Крапивина понимала, конечно, чем она ему понравилась. Было в ней такое, что видели не все, а только самые понимающие. Гвирцман вот видел (она его теперь не вспоминала иначе как по фамилии). И ей ясно было, что с Георгием Степанычем что-то будет, но у нее так долго ни с кем не было, что готова она была и с Георгием Степанычем. Работа у них пошла дружная, в меру тяжелая, сравнить хоть бы и с проходческой. Валя и была немного машинистом, потому что вела тяжелый и стремительный поезд — делопроизводство начальника депо; до нее работала, видно, девушка совсем легкомысленная. Она не успела передать дела, потому что рожать ушла чуть не с рабочего места, — но видно было отсутствие основательности. Крапивина была девушка аккуратная, но не это была ее сильная сторона; а сильная та, что умела она улыбнуться, и улыбкой этой передать многие оттенки — от «пожалуйста, вас ожидают» до «сочувствую, но ничем не могу». И в депо все были люди свойские, гораздо приятней, чем в институте, где все время надо было что-то из себя изображать. И общежитие было недалеко от работы, и дом поновей, чем на Усачевке, и, когда ее позвали на странный Новый год к Меркурову, да еще предупредили, что отмечать праздник будут по железнодорожным обычаям, — она радостно пошла, но не думала, конечно, ох, конечно, не думала.
Но если бы даже и думала, вот в чем заключается вся непостижимость женской природы, да и всякой вообще природы, — то непременно бы пошла.
— 13 —
— Самолет летит, колеса стерлися, — сказал Миша дурашливо. — А мы не ждали вас, а вы приперлися.
Самым чутким — как положено больному — оказался Колычев. Он не только сразу понял, что Миша знаком с новой гостьей, но и то, что он никак не ждал ее встретить, и то, что он этой встречи давно ожидал, и то, что Валя эта, скорей всего, и была та самая, на кого он темно намекал.
— Здравствуйте, Миша, очень приятно, — сказала новая гостья, тряхнув мокрыми от снега светло-рыжими волосами. Вид у нее был зазывный, влекущий, наглый: блядский вид, проще говоря, Колычев отлично такие вещи чувствовал, хотя и не любил. Ну, не всегда ведь и любишь то, что чувствуешь. — Вы тоже теперь устроились по метростроевской части?
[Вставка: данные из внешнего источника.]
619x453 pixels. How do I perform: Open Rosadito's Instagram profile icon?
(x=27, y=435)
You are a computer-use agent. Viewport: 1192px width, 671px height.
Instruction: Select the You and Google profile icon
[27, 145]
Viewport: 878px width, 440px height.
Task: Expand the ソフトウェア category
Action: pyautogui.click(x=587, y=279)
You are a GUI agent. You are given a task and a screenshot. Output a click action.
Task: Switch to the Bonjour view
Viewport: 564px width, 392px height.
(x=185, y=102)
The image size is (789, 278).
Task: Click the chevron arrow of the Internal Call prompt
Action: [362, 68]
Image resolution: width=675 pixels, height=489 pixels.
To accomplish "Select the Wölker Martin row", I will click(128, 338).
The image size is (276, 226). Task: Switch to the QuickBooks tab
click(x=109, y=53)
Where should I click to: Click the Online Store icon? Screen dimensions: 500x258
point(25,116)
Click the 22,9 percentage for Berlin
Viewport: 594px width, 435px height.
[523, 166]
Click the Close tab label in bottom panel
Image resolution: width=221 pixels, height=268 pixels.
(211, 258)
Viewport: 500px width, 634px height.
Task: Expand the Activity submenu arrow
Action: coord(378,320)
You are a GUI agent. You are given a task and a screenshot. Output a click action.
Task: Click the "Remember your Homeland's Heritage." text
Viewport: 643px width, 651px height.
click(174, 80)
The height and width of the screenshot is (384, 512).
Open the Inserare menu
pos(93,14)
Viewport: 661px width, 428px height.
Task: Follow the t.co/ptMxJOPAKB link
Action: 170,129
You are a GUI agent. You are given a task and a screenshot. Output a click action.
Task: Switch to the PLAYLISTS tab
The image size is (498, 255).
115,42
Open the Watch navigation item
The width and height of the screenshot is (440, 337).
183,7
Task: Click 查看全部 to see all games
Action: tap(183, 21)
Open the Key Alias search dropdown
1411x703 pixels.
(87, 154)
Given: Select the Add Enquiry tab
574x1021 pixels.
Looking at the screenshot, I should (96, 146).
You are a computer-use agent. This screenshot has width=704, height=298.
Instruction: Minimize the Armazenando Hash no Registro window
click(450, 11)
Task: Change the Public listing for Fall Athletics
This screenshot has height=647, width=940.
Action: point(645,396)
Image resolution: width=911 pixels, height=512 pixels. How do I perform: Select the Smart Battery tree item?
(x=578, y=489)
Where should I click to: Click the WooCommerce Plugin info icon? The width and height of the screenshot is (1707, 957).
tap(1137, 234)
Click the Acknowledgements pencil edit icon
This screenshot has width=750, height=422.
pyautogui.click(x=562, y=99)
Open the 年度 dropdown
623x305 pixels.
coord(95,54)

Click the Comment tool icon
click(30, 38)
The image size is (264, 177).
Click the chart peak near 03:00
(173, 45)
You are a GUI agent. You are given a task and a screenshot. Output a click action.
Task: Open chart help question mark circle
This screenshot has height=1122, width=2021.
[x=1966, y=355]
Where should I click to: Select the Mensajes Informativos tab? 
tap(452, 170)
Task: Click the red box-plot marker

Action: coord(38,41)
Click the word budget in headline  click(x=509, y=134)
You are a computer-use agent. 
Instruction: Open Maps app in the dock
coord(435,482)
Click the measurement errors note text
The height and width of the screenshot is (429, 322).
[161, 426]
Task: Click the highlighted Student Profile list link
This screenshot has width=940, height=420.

— По части я медицинской, — сказал Миша, — а тут в гостях. А вы каким же образом, Валентина?
— А я по метростроевской, Михаил, по самой вот метростроевской. Я в депо на «Соколе», знаешь «Сокол»?
Сколько раз представлял себе Миша эту встречу, в каких деталях! Случай предоставился, но к такой ситуации он не был готов, нет. И она была необычайно хороша, много лучше, чем на таком уже давнем — три месяца прошло, а будто сто лет — вечере у Клары Нечаевой. Как будто нарочно для него.